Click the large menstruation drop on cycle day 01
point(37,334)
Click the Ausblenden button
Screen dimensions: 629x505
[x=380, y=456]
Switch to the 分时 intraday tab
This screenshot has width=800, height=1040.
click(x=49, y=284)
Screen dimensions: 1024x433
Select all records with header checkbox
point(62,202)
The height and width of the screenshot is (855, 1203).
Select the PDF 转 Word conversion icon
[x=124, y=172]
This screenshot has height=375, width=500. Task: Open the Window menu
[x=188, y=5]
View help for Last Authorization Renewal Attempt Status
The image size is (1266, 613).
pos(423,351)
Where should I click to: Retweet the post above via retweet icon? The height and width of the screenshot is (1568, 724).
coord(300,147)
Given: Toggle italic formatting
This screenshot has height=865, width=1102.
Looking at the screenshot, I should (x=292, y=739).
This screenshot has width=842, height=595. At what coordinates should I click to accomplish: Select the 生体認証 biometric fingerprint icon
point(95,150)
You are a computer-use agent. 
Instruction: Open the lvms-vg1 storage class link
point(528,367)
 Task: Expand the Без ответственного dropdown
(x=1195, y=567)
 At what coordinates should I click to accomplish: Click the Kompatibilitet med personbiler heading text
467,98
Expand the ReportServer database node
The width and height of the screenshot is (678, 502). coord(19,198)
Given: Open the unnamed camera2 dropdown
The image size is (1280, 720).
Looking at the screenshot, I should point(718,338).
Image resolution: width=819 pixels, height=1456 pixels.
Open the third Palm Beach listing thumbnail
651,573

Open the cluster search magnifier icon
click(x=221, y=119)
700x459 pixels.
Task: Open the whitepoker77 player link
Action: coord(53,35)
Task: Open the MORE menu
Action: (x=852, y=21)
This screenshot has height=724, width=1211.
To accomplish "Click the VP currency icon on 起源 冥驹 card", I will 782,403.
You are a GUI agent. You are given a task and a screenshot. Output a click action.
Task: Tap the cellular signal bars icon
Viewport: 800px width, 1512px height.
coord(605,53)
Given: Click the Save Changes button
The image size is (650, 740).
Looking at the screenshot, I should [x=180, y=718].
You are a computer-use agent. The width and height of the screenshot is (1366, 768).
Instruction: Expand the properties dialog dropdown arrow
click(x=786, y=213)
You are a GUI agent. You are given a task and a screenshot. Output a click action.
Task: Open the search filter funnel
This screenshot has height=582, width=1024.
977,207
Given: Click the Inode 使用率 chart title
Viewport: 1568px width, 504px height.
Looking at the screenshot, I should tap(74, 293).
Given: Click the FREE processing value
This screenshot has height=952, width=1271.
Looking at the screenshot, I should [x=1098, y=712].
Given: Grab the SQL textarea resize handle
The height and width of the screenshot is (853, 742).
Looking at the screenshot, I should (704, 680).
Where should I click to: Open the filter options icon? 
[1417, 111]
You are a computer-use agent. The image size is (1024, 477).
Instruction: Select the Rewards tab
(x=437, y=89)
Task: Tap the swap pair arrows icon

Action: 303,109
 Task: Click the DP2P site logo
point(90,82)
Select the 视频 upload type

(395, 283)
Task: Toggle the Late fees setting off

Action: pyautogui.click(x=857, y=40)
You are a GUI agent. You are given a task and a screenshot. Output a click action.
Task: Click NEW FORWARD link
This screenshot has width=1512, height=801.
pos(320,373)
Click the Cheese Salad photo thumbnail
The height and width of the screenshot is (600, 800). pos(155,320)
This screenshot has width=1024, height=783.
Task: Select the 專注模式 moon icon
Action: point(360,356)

PROBLEM |
Give back the material above exactly as it was given.

RESULT FOR THIS TASK |
Click the large menstruation drop on cycle day 01
point(37,334)
Click the Ausblenden button
Screen dimensions: 629x505
[x=380, y=456]
Switch to the 分时 intraday tab
This screenshot has width=800, height=1040.
click(x=49, y=284)
Screen dimensions: 1024x433
Select all records with header checkbox
point(62,202)
The height and width of the screenshot is (855, 1203).
Select the PDF 转 Word conversion icon
[x=124, y=172]
This screenshot has height=375, width=500. Task: Open the Window menu
[x=188, y=5]
View help for Last Authorization Renewal Attempt Status
The image size is (1266, 613).
pos(423,351)
Where should I click to: Retweet the post above via retweet icon? The height and width of the screenshot is (1568, 724).
coord(300,147)
Given: Toggle italic formatting
This screenshot has height=865, width=1102.
Looking at the screenshot, I should (x=292, y=739).
This screenshot has width=842, height=595. At what coordinates should I click to accomplish: Select the 生体認証 biometric fingerprint icon
point(95,150)
You are a computer-use agent. 
Instruction: Open the lvms-vg1 storage class link
point(528,367)
 Task: Expand the Без ответственного dropdown
(x=1195, y=567)
 At what coordinates should I click to accomplish: Click the Kompatibilitet med personbiler heading text
467,98
Expand the ReportServer database node
The width and height of the screenshot is (678, 502). coord(19,198)
Given: Open the unnamed camera2 dropdown
The image size is (1280, 720).
Looking at the screenshot, I should point(718,338).
Image resolution: width=819 pixels, height=1456 pixels.
Open the third Palm Beach listing thumbnail
651,573

Open the cluster search magnifier icon
click(x=221, y=119)
700x459 pixels.
Task: Open the whitepoker77 player link
Action: coord(53,35)
Task: Open the MORE menu
Action: (x=852, y=21)
This screenshot has height=724, width=1211.
To accomplish "Click the VP currency icon on 起源 冥驹 card", I will 782,403.
You are a GUI agent. You are given a task and a screenshot. Output a click action.
Task: Tap the cellular signal bars icon
Viewport: 800px width, 1512px height.
coord(605,53)
Given: Click the Save Changes button
The image size is (650, 740).
Looking at the screenshot, I should [x=180, y=718].
You are a computer-use agent. The width and height of the screenshot is (1366, 768).
Instruction: Expand the properties dialog dropdown arrow
click(x=786, y=213)
You are a GUI agent. You are given a task and a screenshot. Output a click action.
Task: Open the search filter funnel
This screenshot has height=582, width=1024.
977,207
Given: Click the Inode 使用率 chart title
Viewport: 1568px width, 504px height.
Looking at the screenshot, I should tap(74, 293).
Given: Click the FREE processing value
This screenshot has height=952, width=1271.
Looking at the screenshot, I should [x=1098, y=712].
Given: Grab the SQL textarea resize handle
The height and width of the screenshot is (853, 742).
Looking at the screenshot, I should (704, 680).
Where should I click to: Open the filter options icon? 
[1417, 111]
You are a computer-use agent. The image size is (1024, 477).
Instruction: Select the Rewards tab
(x=437, y=89)
Task: Tap the swap pair arrows icon

Action: 303,109
 Task: Click the DP2P site logo
point(90,82)
Select the 视频 upload type

(395, 283)
Task: Toggle the Late fees setting off

Action: pyautogui.click(x=857, y=40)
You are a GUI agent. You are given a task and a screenshot. Output a click action.
Task: Click NEW FORWARD link
This screenshot has width=1512, height=801.
pos(320,373)
Click the Cheese Salad photo thumbnail
The height and width of the screenshot is (600, 800). pos(155,320)
This screenshot has width=1024, height=783.
Task: Select the 專注模式 moon icon
Action: point(360,356)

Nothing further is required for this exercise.